Reply
Contributor
Posts: 29
Registered: ‎02-11-2014

Duplicated blocks get orphaned

This is a follow-up post on a previous topic about disk space not being freed up when deleting files from HDFS: http://community.cloudera.com/t5/Cloudera-Manager-Installation/Deleting-files-does-not-clear-disk-sp...

After finding out more about how this behaviour arises, it felt motivated to create a new thread in the HDFS section instead.

 

It seems like files that were added to HDFS prior to upgrading from the CDH 5 beta2 to the current version have their blocks duplicated. Running fsck /[path-to-arbitrary-old-file] -files -blocks -locations shows the file as if it were replicated by a factor 3. When searching for one of the file blocks in the local file system on one of the data nodes that hold it, there are two hits for each block replica; one under dfs/dn/current/BP-.../current/finalized/ and another one under dfs/dn/.../previous/finalized.

 

Now, when deleting the file from HDFS, only the block copies on the current path are actually deleted. The other ones are left on the data nodes, seeminlgy orphaned from the name node meta data. The hdfs log file only mentions deleting the current one and contains no error messages.

 

Files that were added after the HDFS upgrade do not behave the same way, so I suspect this has something to with the finalization of the metadata upgrade not working (or having been performed) properly.

 

As my previous post mentions, we are soon running out of disk space on the cluster, and would like to resolve this as soon as possible. Would it be safe to just manually remove all files under the previous paths from the local file systems of all data nodes? Or could the name node still be holding some reference to them that would become corrupt? Are there other ways to go about solving this?

 

\Knut

Posts: 1,903
Kudos: 435
Solutions: 307
Registered: ‎07-31-2013

Re: Duplicated blocks get orphaned

This is the behavior of an upgrade that has not been finalized. Can you confirm from your NN UI that the upgraded image has been finalized?

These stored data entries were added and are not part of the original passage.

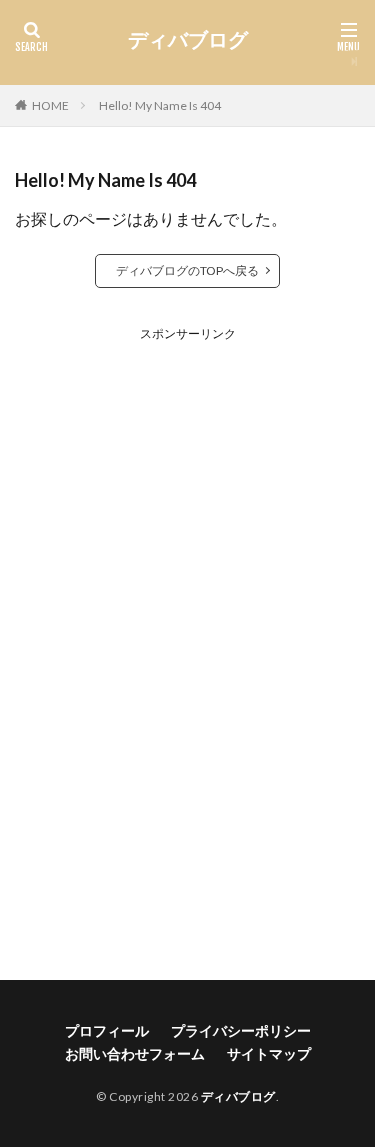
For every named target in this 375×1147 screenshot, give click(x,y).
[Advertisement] (188, 640)
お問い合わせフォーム (135, 1053)
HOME (50, 105)
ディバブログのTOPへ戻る (187, 270)
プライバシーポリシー (241, 1030)
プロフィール (107, 1030)
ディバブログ (188, 39)
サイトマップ (269, 1053)
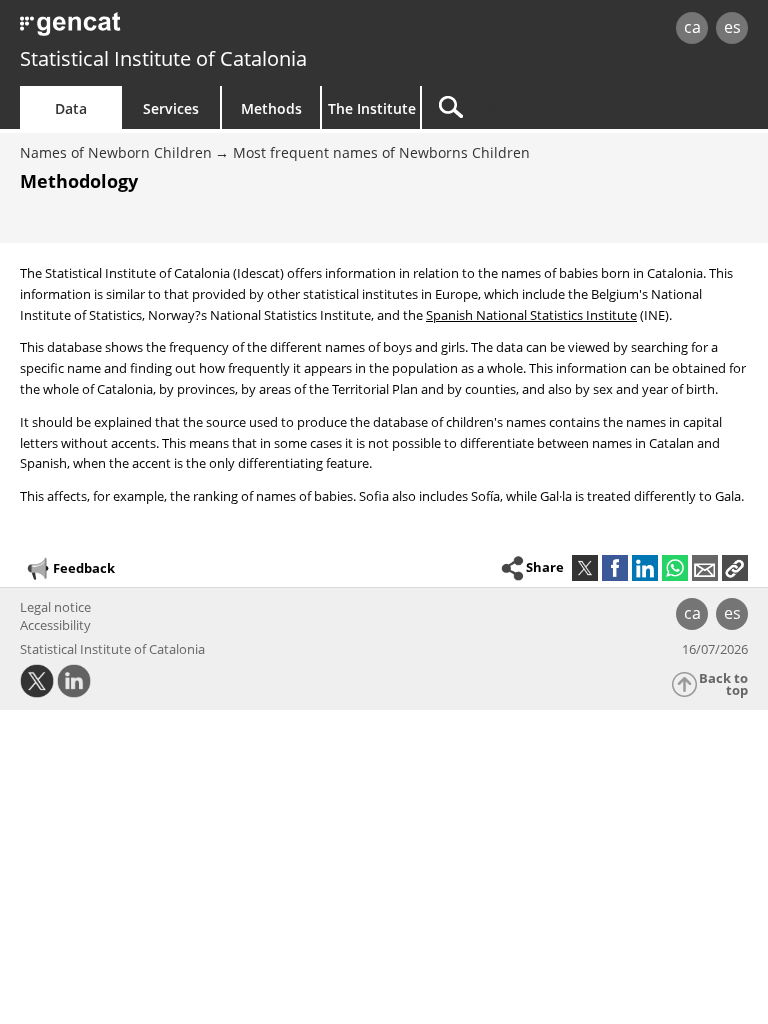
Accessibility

The files are hardlinks and the DN deletes them once the finalize command is run.
Contributor
Posts: 29
Registered: ‎02-11-2014

Re: Duplicated blocks get orphaned

Thanks for the reply!

 

The finalize command was alreade run after the update. I also tried rerunning it after identifying the cause of this issue. I think the problem here is that the NN for some reason did not clean up the finalized folder after itself. We have now deleted all of the orphanded blocks manually, and things have been working well since then.

 

\Knut

Highlighted
New Contributor
Posts: 2
Registered: ‎08-03-2016

Re: Duplicated blocks get orphaned

We are also facing the same issue. Can you please tell how to manually delete the files

]